*PARTES DO EXERCÍCIO*
1 - Segundo o excerto, porque é que a remição de uma pensão tem em conta a idade do sinistrado? Explique em uma a três frases.
2 - Transcreva do excerto tudo desde "2. Ou seja, fixada" até "que é fixada.".

*EXCERTO*
....
1. Ao sinistrado, sendo um futebolista profissional, é aplicável o regime resultante da Lei nº8/2003 de 12.05, a qual determina, no seu artigo 2º, a limitação das pensões devidas em dois momentos temporais consecutivos “a) 14 vezes o montante correspondente a 15 vezes o salário mínimo nacional mais elevado garantido para os trabalhadores por conta de outrem em vigor à data da fixação da pensão, até à data em que o praticante desportivo profissional complete 35 anos de idade e b) 14 vezes o montante correspondente a oito vezes o salário mínimo nacional mais elevado garantido aos trabalhadores por conta de outrem em vigor à data da alteração da pensão, após a data referida na alínea anterior”.
2. Ou seja, fixada a incapacidade do trabalhador sinistrado, nestes casos, segue-se a fixação de uma primeira pensão que, não sendo vitalícia, mas temporária, tem uma duração determinada até um termo certo – a data em que o trabalhador complete 35 anos de idade e, completados os 35 anos de idade, então a pensão é reduzida para o limite previsto na alínea b), essa sim, de fixação vitalícia, ainda que sujeita às actualizações anuais.
3. De modo que, até o trabalhador perfazer 35 anos a pensão está fixada e limitada por um período de tempo limitado e definido e não vitalício.
4. A remição de uma pensão consiste no pagamento das pensões devidas, ou parte destas, sob a forma de um capital único que considere o valor anual da pensão e a idade do sinistrado, para que possa estimar a sua projecção na vida previsível do beneficiário, dada a natureza vitalícia com que é fixada.
....
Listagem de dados

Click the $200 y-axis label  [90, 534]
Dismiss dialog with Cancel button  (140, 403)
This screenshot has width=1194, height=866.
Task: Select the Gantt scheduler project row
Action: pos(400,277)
....
*EXERCÍCIO RESOLVIDO*
1 - A idade do sinistrado entra no cálculo do capital único para que se possa estimar a projeção da pensão na vida previsível do beneficiário. Isto deve-se à natureza vitalícia com que a pensão é fixada.

2 -
2. Ou seja, fixada a incapacidade do trabalhador sinistrado, nestes casos, segue-se a fixação de uma primeira pensão que, não sendo vitalícia, mas temporária, tem uma duração determinada até um termo certo – a data em que o trabalhador complete 35 anos de idade e, completados os 35 anos de idade, então a pensão é reduzida para o limite previsto na alínea b), essa sim, de fixação vitalícia, ainda que sujeita às actualizações anuais.
3. De modo que, até o trabalhador perfazer 35 anos a pensão está fixada e limitada por um período de tempo limitado e definido e não vitalício.
4. A remição de uma pensão consiste no pagamento das pensões devidas, ou parte destas, sob a forma de um capital único que considere o valor anual da pensão e a idade do sinistrado, para que possa estimar a sua projecção na vida previsível do beneficiário, dada a natureza vitalícia com que é fixada.